O Jardim também funciona como um centro cultural, marcando sua presença na região da Mooca e trazendo para a cidade novas possibilidades de encontros, debates, cursos e exposições.
Esse é um dos propósitos de Malu Mesquita e Renato Negrão: extrapolar a função de uma galeria comercial, manter as relações comerciais necessárias para a sustentabilidade do espaço e dos artistas e contar com uma equipe de profissionais impecáveis, que contribuem para o sucesso de qualquer empreitada.
O que te atraiu no convite da Malu Mesquita e do Renato Negrão, fundadores da galeria, para ocupar o espaço neste momento da sua carreira?
A Malu e o Renato me conheciam como produtora cultural, mas tiveram a curiosidade de visitar meu ateliê.

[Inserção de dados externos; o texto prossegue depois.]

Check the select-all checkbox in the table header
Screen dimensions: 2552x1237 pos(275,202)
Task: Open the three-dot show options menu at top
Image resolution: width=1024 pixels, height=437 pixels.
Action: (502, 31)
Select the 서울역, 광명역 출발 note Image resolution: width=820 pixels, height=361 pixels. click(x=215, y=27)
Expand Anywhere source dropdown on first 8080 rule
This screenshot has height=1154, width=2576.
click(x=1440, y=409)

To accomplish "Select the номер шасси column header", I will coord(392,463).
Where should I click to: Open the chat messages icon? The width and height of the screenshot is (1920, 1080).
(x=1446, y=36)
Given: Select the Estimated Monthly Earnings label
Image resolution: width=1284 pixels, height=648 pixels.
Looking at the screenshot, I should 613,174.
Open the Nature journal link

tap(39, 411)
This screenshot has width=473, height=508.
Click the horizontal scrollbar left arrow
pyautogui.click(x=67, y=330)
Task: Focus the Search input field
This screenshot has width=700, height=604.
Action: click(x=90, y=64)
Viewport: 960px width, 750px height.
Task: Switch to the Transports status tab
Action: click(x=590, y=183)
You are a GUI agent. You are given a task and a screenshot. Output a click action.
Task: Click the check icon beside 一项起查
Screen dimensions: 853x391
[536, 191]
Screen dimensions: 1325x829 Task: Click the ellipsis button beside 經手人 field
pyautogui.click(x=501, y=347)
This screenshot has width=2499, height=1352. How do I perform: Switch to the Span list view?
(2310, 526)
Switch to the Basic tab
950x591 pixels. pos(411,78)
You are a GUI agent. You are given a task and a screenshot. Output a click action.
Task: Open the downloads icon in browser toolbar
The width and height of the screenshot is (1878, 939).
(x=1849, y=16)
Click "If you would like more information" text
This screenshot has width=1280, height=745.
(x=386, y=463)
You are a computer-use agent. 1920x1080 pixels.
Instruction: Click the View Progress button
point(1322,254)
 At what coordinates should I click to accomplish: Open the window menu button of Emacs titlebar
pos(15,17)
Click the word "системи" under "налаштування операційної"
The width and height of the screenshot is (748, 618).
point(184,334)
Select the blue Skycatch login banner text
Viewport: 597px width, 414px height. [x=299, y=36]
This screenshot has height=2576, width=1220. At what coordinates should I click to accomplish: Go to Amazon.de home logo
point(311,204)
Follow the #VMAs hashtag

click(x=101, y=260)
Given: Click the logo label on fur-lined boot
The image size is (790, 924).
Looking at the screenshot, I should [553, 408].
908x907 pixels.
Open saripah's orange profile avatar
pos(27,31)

Percebi, durante a visita, um brilho no olhar e uma troca sincera. Algum tempo depois, recebi o convite para uma exposição individual.
Isso me deixou muito lisonjeada por saber que sou a primeira artista a realizar uma individual na galeria, que completará dois anos em setembro deste ano.
A Galeria O Jardim tem um frescor e um propósito que me interessam. Foi criada com a intensidade de uma sementeira, que tem a expectativa e a delicadeza de ver o fruto se desenvolver e crescer junto, dialogando com artista e curador.
Além disso, abre portas e propõe discussões relevantes sobre arte contemporânea.
Quando pensa no legado da sua obra, o que espera que permaneça: as imagens, os temas que investiga ou as reflexões que provoca em quem entra em contato com seu trabalho?
Espero contaminar os espectadores de alguma forma, assim como sou contaminada diariamente pela arte, seja pela música, cinema, teatro, design, artesanato ou artes visuais.
Algo de nós sempre é encontrado em alguma expressão humana, em seu estado mais natural. Quando nos reconhecemos no outro, algo de divino nos conecta ou reconecta.
Tenho muitos amigos e até desconhecidos que me enviam imagens de corações que passaram a perceber em diversas situações, seja em uma xícara de café que acabaram de tomar, seja em uma nuvem no céu.
Suspiramos quando escutamos uma música, assistimos a um filme ou sentimos o cheiro de um bolo caseiro.
Somos todos interligados por histórias, e nossos fazeres artísticos refletem nossas passagens pela Terra, deixando vestígios.
Espero estar deixando bons vestígios por meio das minhas obras.